• What to do
Drop the pictures; give again exactly the lines from the one holding "You are a computer-use" through the end of the data.

(Data records)
□ □ □ □
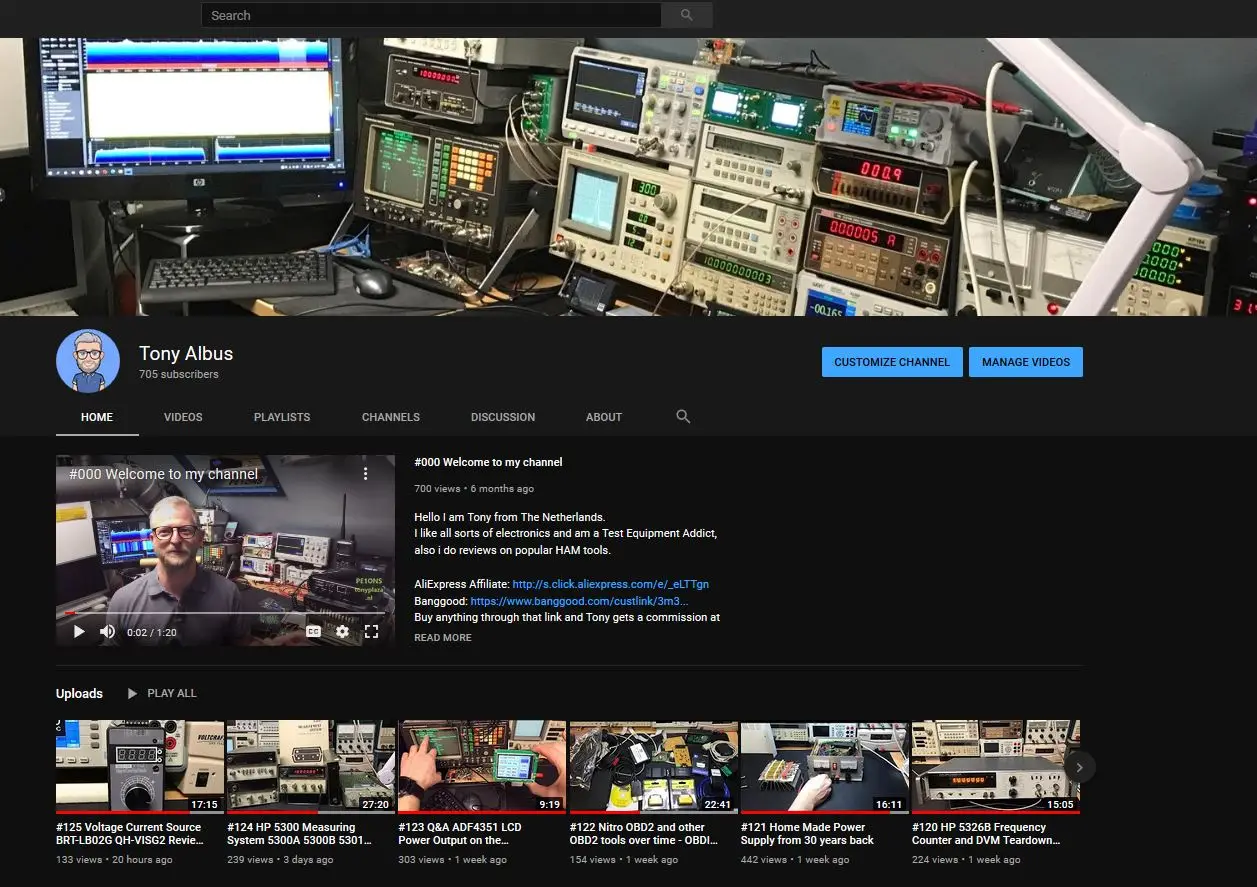Click the Tony Albus channel avatar
The image size is (1257, 887).
(88, 361)
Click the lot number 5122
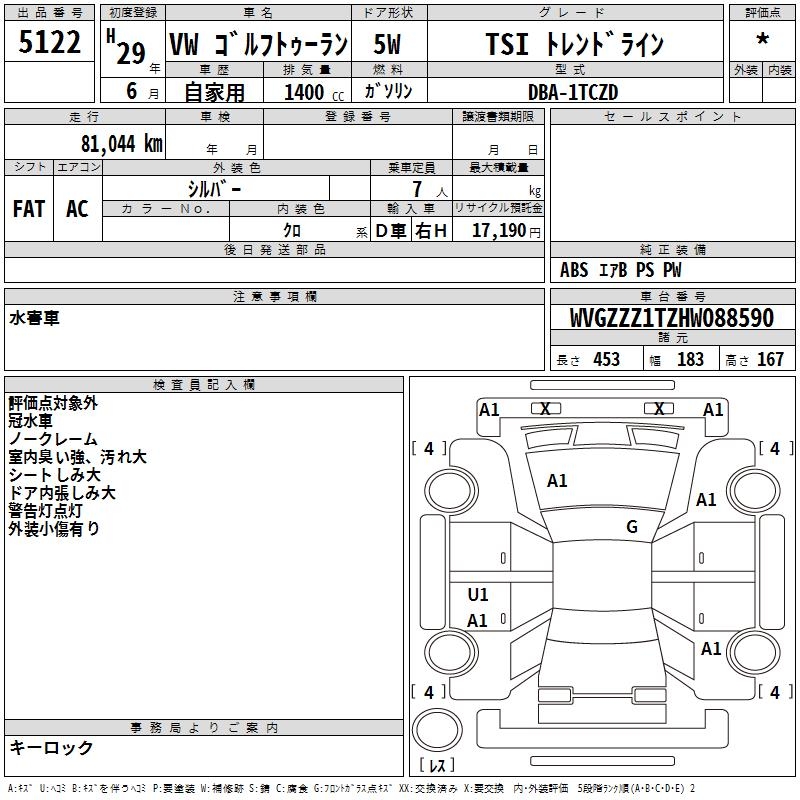Screen dimensions: 800x800 (49, 41)
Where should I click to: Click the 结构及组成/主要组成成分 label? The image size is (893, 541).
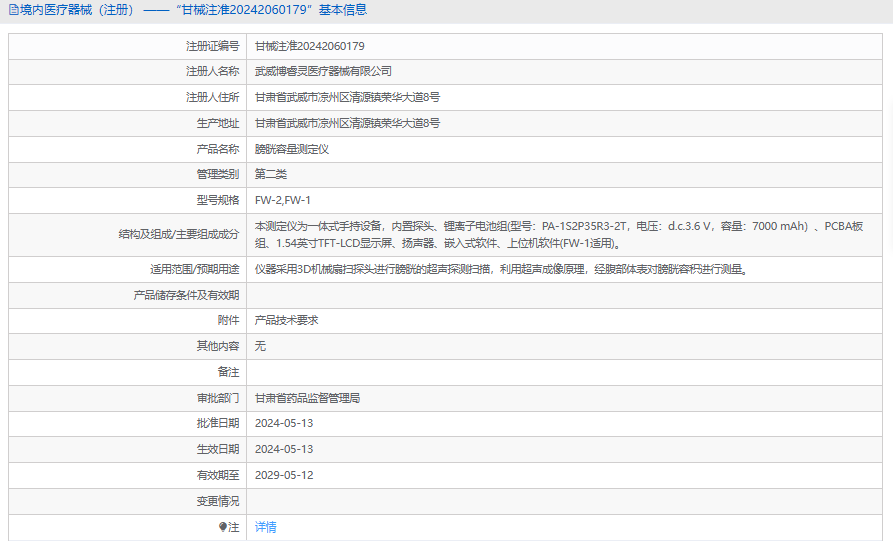(179, 235)
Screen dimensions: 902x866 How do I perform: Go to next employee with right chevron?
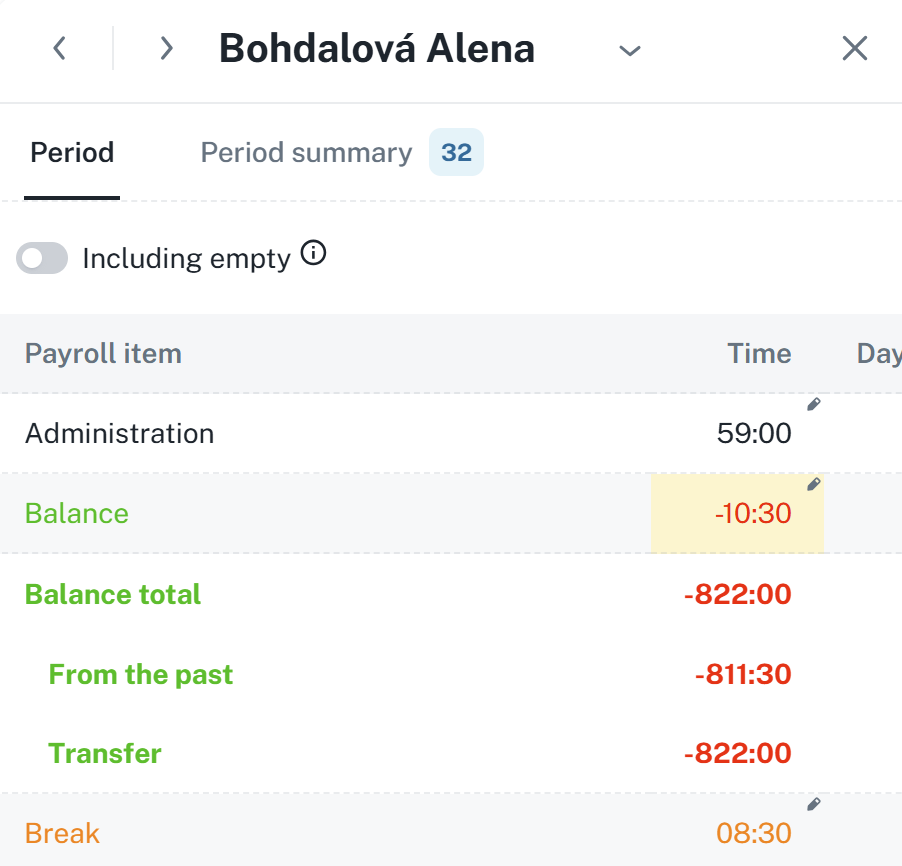[166, 48]
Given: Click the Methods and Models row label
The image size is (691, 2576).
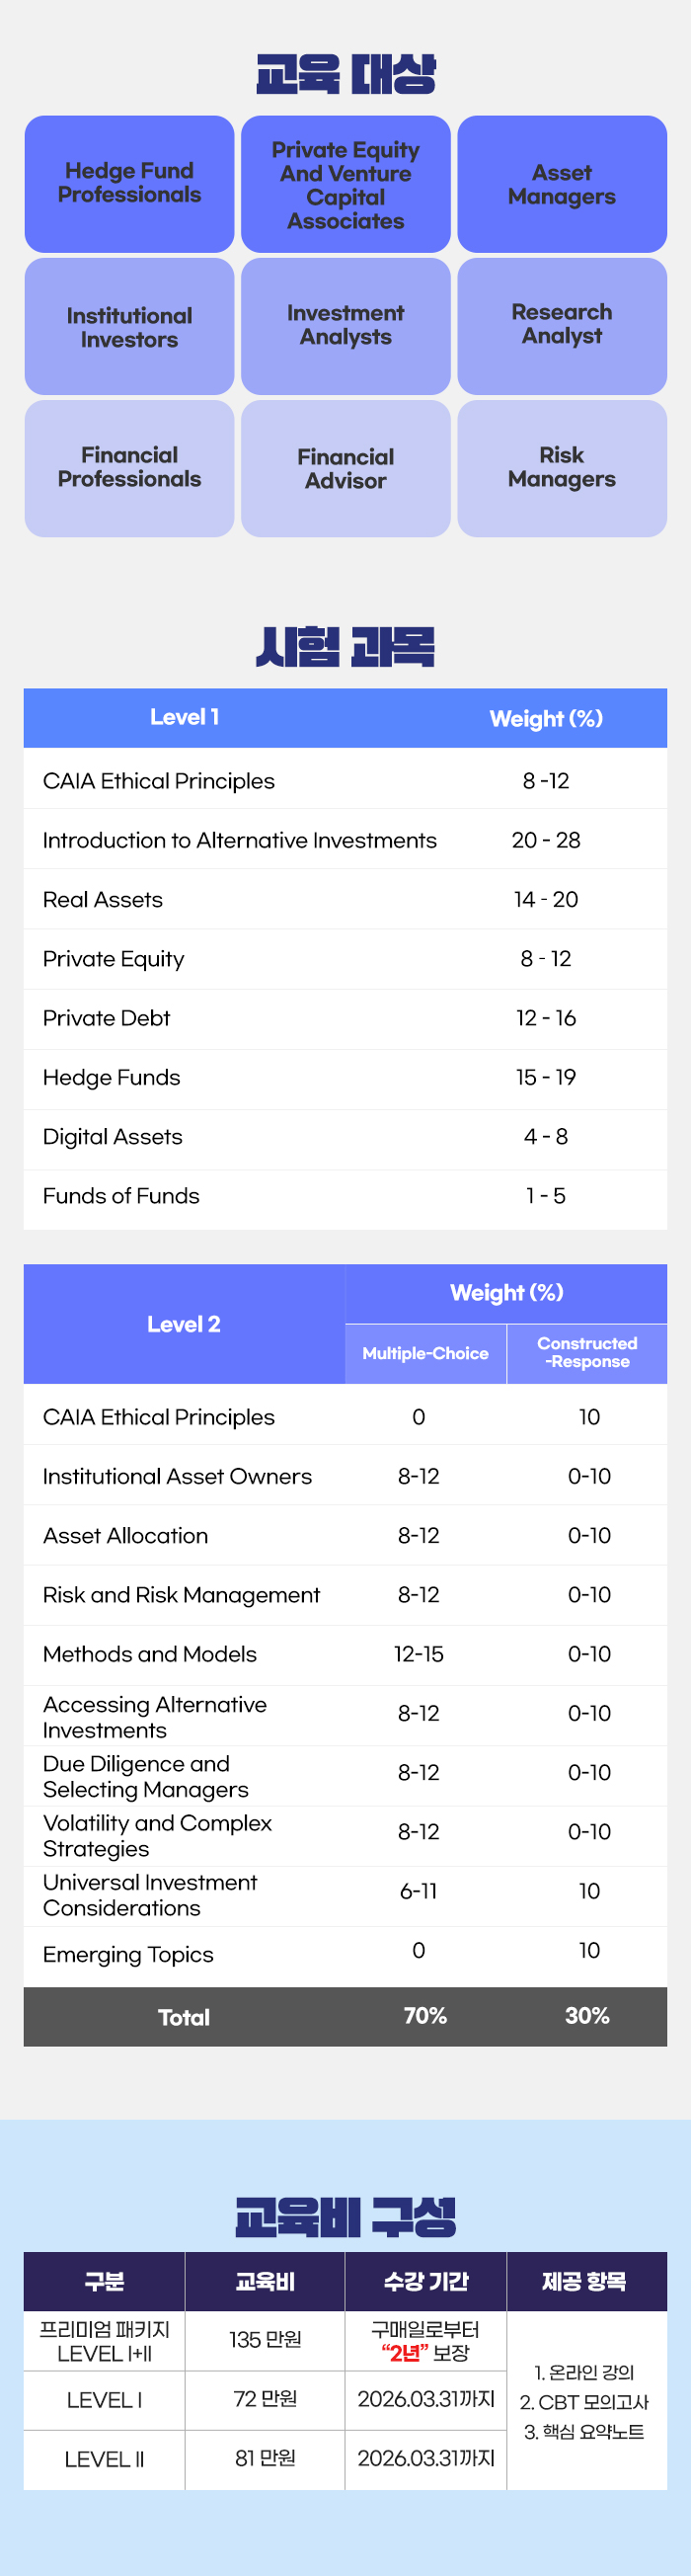Looking at the screenshot, I should point(150,1654).
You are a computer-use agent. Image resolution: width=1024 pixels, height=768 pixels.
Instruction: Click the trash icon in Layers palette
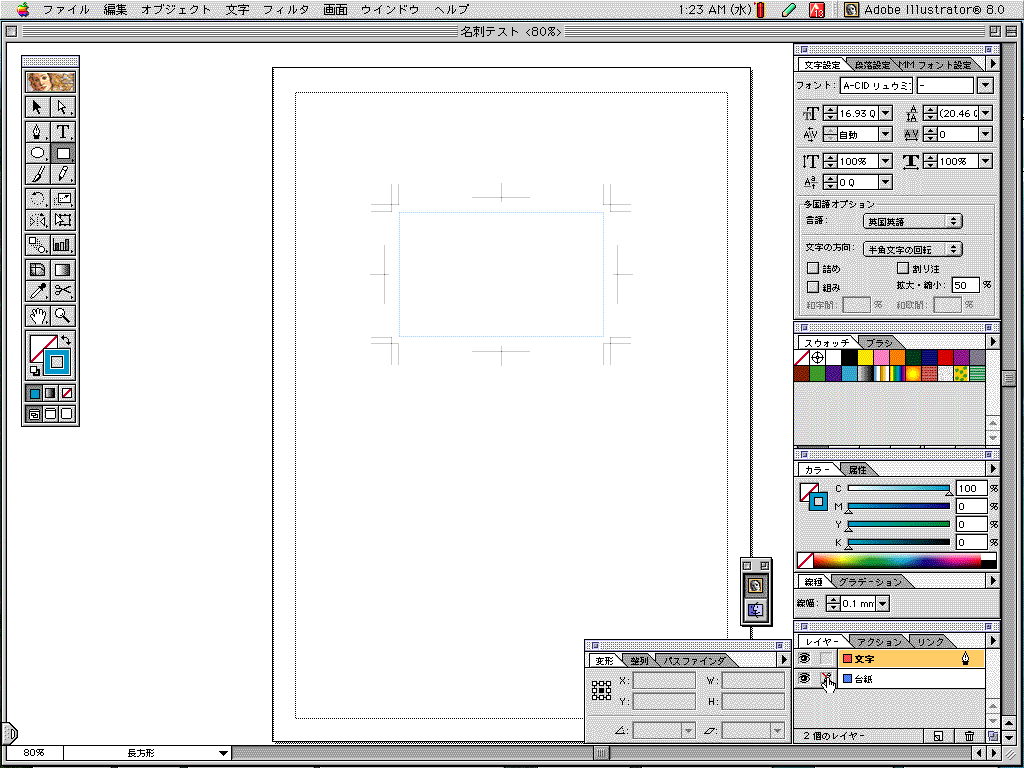tap(968, 737)
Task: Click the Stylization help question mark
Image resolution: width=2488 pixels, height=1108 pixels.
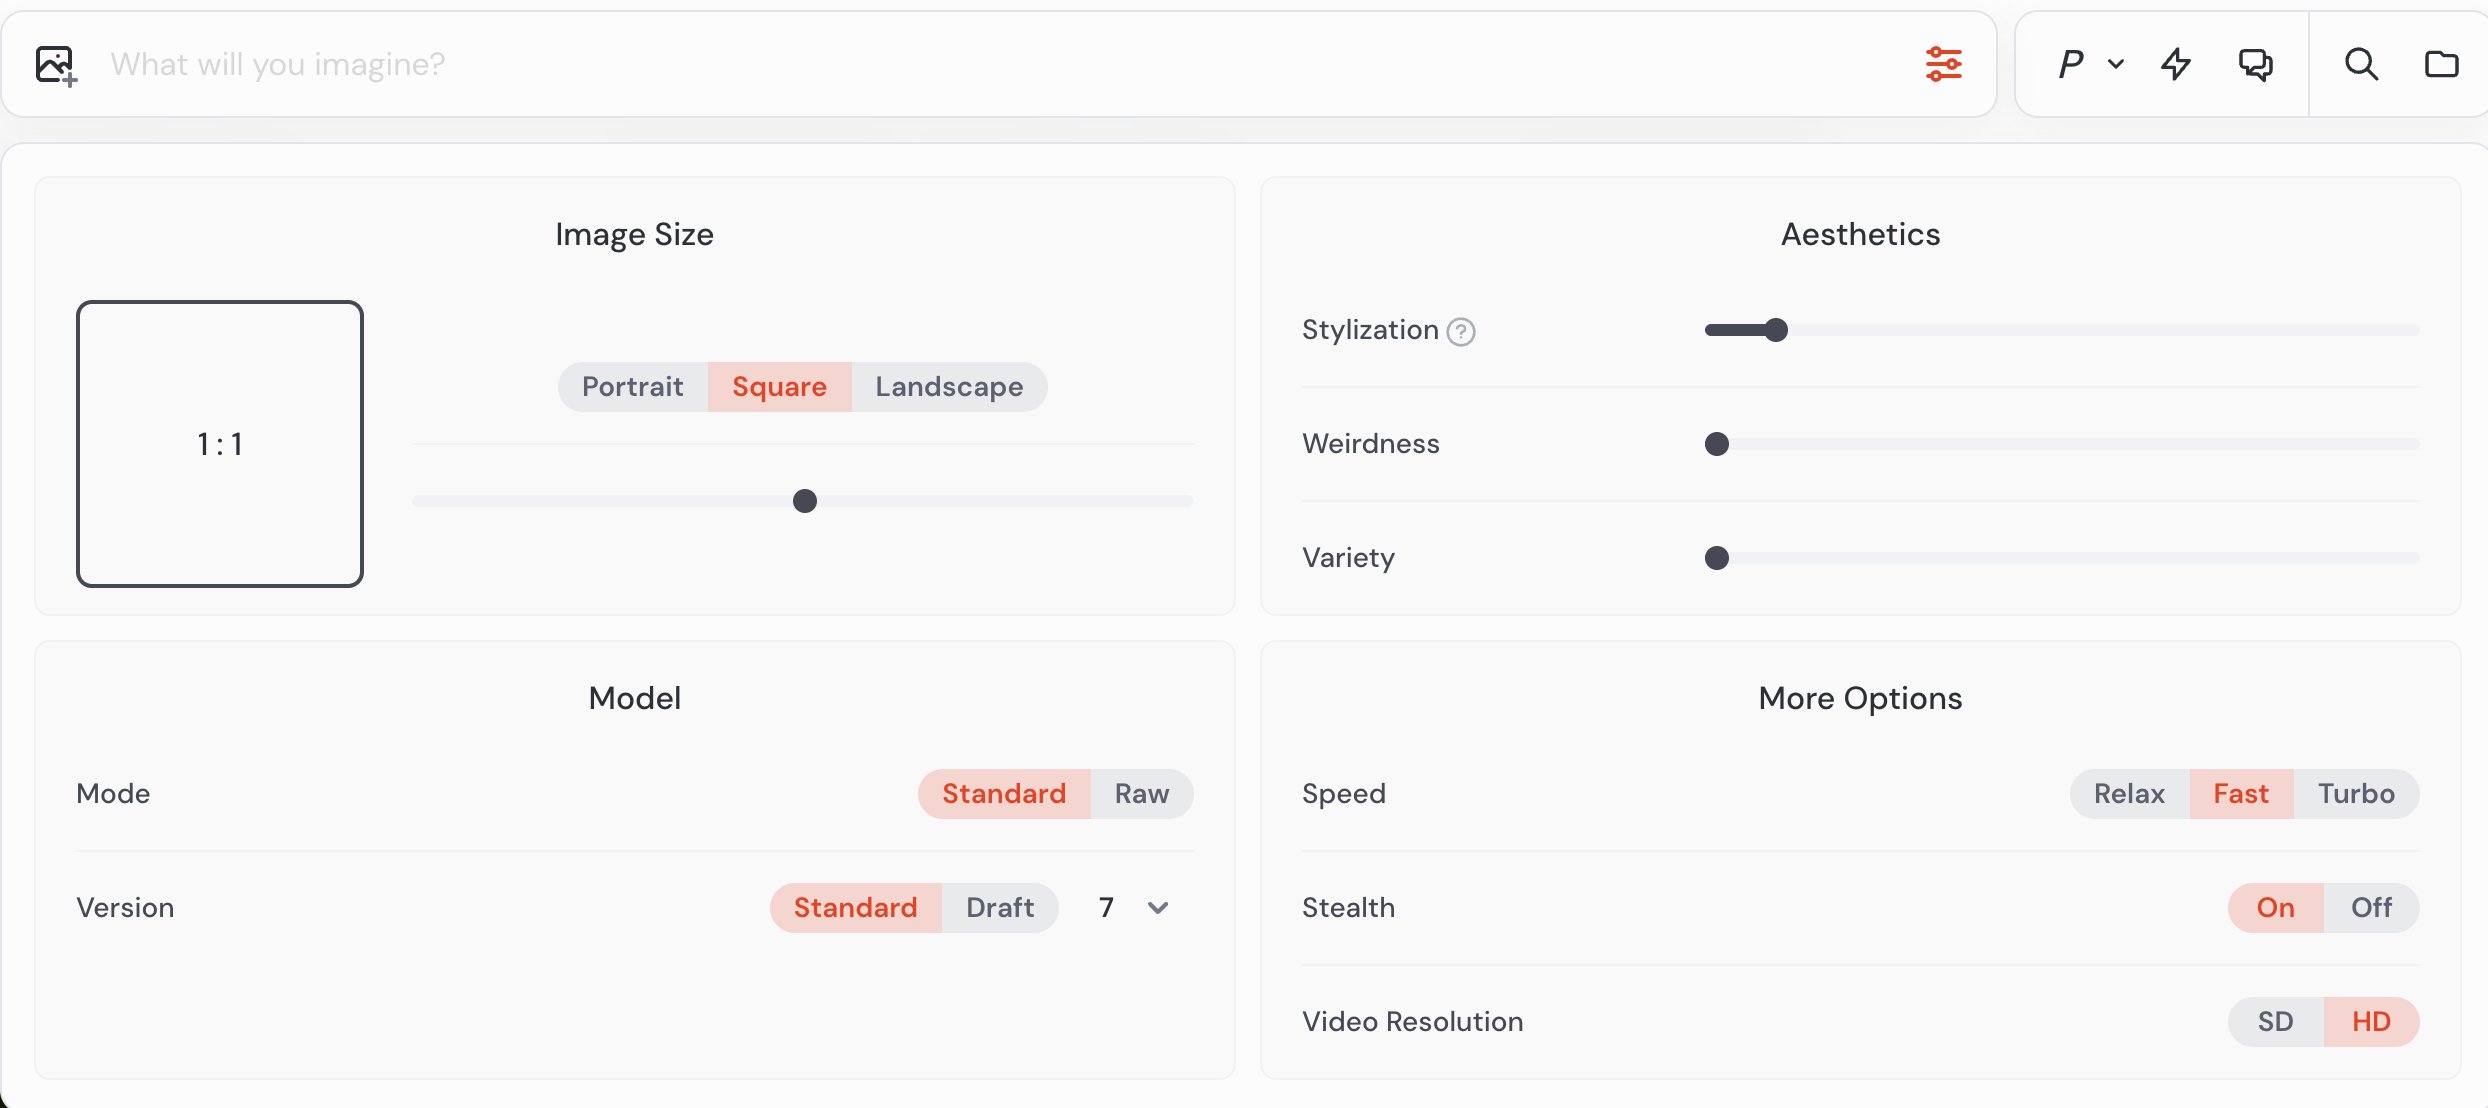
□ □ □ □
• Answer space
You are a computer-use agent. Image resolution: width=1024 pixels, height=768 pixels.
Instruction: Click the trash icon in Layers palette
tap(968, 737)
Task: Click the Stylization help question mark
Image resolution: width=2488 pixels, height=1108 pixels.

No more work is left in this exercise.